“I have to ask you. How do you do it? All the moving around the world? The constant uprooting, leaving family and friends behind for a new country and starting all over again?”
We smiled as we received this message from the friend we were due to pick up from the airport. Leaving family back home to take up a new job or opportunity in a new country is something my fiancé and I are very familiar with.
My postal code has ranged from six letters to eight alphanumeric characters a lot in the past six years. That is a wonderful privilege and an opportunity that has shaped who I am today.
We smiled because we knew the feeling well. Once the administrative dust settles, the bank accounts have been set up, the tickets bought and the COVID-19 tests completed, you’re a matter of hours away from boarding public transportation or a rental to your new home. There’s a magical moment when everything is ready and you begin to feel that pit in your stomach—that rising in your throat or even a faint pang in your chest as you prepare to say goodbye to one place and hello to another.
There’s a magical moment when everything is ready and you begin to feel that pit in your stomach…as you prepare to say goodbye to one place and hello to another.
There is always the glamorous, exciting side of traveling and living abroad. There is also the real and raw stuff too: the goodbyes and the moment the old adage “you don’t realize what you had until it’s gone” comes true.

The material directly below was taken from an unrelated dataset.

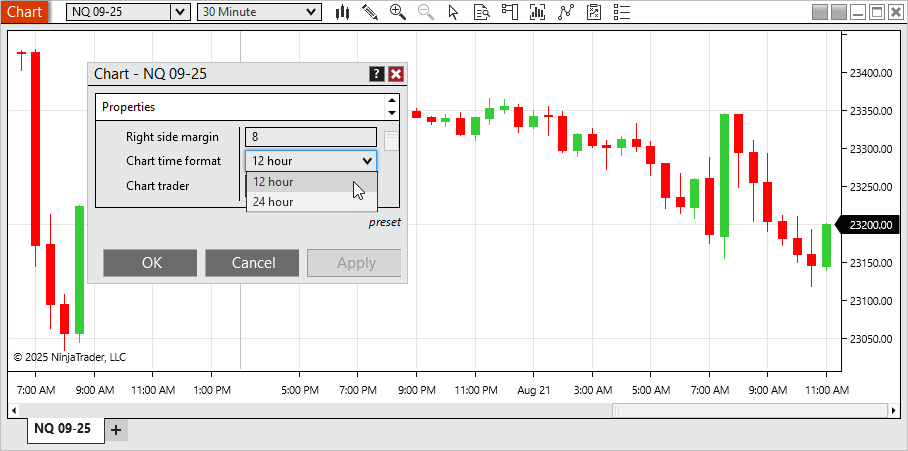The width and height of the screenshot is (908, 451).
Task: Click the Right side margin input field
Action: [x=311, y=136]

If you have moved cities or countries a lot throughout the past few years, then you are well acquainted with the transition period that comes with every move. It can last for any time between a couple of weeks and a few months to perhaps even a year or two depending on your circumstance. It takes time to rebuild an authentic community (if it’s a totally new city), to set up practically, to navigate your way around and to even learn a new language. It also takes immense grace for yourself as you change from your normal routine into a totally new rhythm, without the familiar amenities or community around you.
It takes immense grace for yourself as you change from your normal routine into a totally new rhythm.
Here are a few lessons I have learned from living around the world:
1. Have less. Live lightly.
Moving has also taught me to live and tread more lightly, in every sense. Practically, my wardrobe is a third of the size it used to be. I have been learning to live with less possessions. I like to live so that if there was the opportunity to move again, it wouldn’t be difficult to pack everything up in a bag.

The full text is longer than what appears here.